As for problem 4, you could do the following:
Embed the client_secret in your (web) app
Set up which hosts have access to your api on the IdentityServer
The IdentityServer generates a salt and sends it to the client
The client calculates a session_secret using hash(ip_address + session_salt)
The client uses the session_secret and the client_secret for the API call
Server validates the hash and client_secret
It's nearly impossible to completely prevent someone from using your API. But you should add various rate limiting methods, such as limiting IP addresses, API calls etc. But nothing will stop someone decompiling your app and accessing your client_id.

Does github (twitter, stripe & co) uses oauth for its own login?

Does github (twitter, stripe & co) uses OAuth for its own signin/signup forms?
All those authentications are cookie based, so is this regular web client basic auth or does it use some form of OAuth or xAuth ?
On login, a call to https://github.com/session (or https://twitter.com/sessions or https://dashboard.stripe.com/ajax/sessions) is made (with credentials given as formdata) that result in a 302 (or 200 for stripe) with Set-Cookie and a location to https://github.com (or https://twitter.com).

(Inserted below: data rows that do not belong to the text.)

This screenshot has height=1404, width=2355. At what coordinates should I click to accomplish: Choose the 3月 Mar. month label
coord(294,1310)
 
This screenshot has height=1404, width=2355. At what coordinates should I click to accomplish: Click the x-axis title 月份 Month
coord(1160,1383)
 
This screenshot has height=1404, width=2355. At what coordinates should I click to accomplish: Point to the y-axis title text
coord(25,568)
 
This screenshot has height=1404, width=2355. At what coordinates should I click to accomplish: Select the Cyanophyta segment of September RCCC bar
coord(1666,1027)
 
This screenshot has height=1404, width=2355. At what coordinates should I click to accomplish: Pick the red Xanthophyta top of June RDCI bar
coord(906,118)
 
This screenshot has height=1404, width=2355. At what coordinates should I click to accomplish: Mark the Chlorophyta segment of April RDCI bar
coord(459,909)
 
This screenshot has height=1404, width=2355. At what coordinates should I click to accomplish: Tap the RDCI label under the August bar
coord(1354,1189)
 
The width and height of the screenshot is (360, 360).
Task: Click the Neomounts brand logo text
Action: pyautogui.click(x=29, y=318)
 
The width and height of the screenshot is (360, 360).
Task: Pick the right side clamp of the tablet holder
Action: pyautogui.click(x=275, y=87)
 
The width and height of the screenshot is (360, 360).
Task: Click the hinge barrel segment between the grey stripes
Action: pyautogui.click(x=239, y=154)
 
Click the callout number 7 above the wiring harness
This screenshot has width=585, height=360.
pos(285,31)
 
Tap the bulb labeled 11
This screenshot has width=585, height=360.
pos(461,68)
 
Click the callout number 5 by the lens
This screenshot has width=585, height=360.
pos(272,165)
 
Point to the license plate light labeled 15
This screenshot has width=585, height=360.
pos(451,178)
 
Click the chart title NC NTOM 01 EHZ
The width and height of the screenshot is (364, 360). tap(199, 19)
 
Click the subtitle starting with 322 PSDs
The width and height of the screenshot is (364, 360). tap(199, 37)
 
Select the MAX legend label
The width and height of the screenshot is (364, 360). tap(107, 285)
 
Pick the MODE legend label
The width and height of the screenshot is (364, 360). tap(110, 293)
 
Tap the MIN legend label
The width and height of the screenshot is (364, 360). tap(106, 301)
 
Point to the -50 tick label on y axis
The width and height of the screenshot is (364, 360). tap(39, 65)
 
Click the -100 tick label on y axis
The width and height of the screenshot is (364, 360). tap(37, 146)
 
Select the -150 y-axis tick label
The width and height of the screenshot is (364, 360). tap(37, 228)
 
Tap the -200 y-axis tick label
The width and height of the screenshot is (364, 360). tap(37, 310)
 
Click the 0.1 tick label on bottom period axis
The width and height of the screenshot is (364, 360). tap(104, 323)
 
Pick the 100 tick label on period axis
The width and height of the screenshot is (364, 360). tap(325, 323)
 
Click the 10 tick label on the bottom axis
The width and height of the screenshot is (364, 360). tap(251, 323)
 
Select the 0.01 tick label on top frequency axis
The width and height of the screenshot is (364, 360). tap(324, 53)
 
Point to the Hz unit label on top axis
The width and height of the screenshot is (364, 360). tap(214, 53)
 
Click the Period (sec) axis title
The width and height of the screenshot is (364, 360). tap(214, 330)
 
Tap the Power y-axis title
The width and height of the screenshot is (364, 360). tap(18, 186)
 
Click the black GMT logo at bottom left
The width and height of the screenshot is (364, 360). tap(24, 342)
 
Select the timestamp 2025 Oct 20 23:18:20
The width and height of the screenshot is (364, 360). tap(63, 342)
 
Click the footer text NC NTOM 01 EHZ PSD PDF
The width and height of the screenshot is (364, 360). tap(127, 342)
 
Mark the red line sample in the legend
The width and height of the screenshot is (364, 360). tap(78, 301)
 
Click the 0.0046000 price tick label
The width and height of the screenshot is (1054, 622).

It does not seems that they use a client_id to get a code and exchange it with a token. All the OAuth dance seems striped. And the Bearer header too. So, what's going on here?
Thanks.
OAuth is a three-legged system, two-legs is sort of useless. The whole point of using OAuth is to give other services the ability to perform actions as you without needing to specifically authenticate or pass the data yourself. In the end you must still authenticate against some Auth service.
Since you are using these services as the Authentication mechanism for other sites, it wouldn't make sense to attempt to use it in your own. As part of setting OAuth, the second site redirects to the first and asked to authenticate there, which means you literally need to enter your credentials. Which means that if you are okay entering your credentials into say github, having a different authentication mechanism is useless.
OAuth allows non-github to create user accounts by trusting github with the authentication, or it allows non-github sites to make changes to github as the user once the user agrees to the interaction by logging into github to accept that policy (logging in using their credentials).
Sign in forms on github (and others websites as well) are simply cookie based.
Usually every direct login via the website through a browser is made with cookie based system , simply because isn't necessary to do otherwise.
A bit of theory
Every time you use a login form in a website you are calling an API, not necessarily intended for public use (so a private API)
When you put your credentials in the login form and push that login button , your credentials are being managed by some code in the server that permits you to authenticate against that website.
There is no need for the entire OAuth overhead here because the website has full control on the authentication mechanism and isn't necessary to externalize.
Why OAuth is different in this contest?
OAuth is a system designed to distribute the authentication system across different services / applications even from different vendors.
In OAuth there are multiple actors involved:
the client
the authorization server
the resource provider
In your case all these 3 actors are the website itself and so there is no need for a decoupling system like OAuth.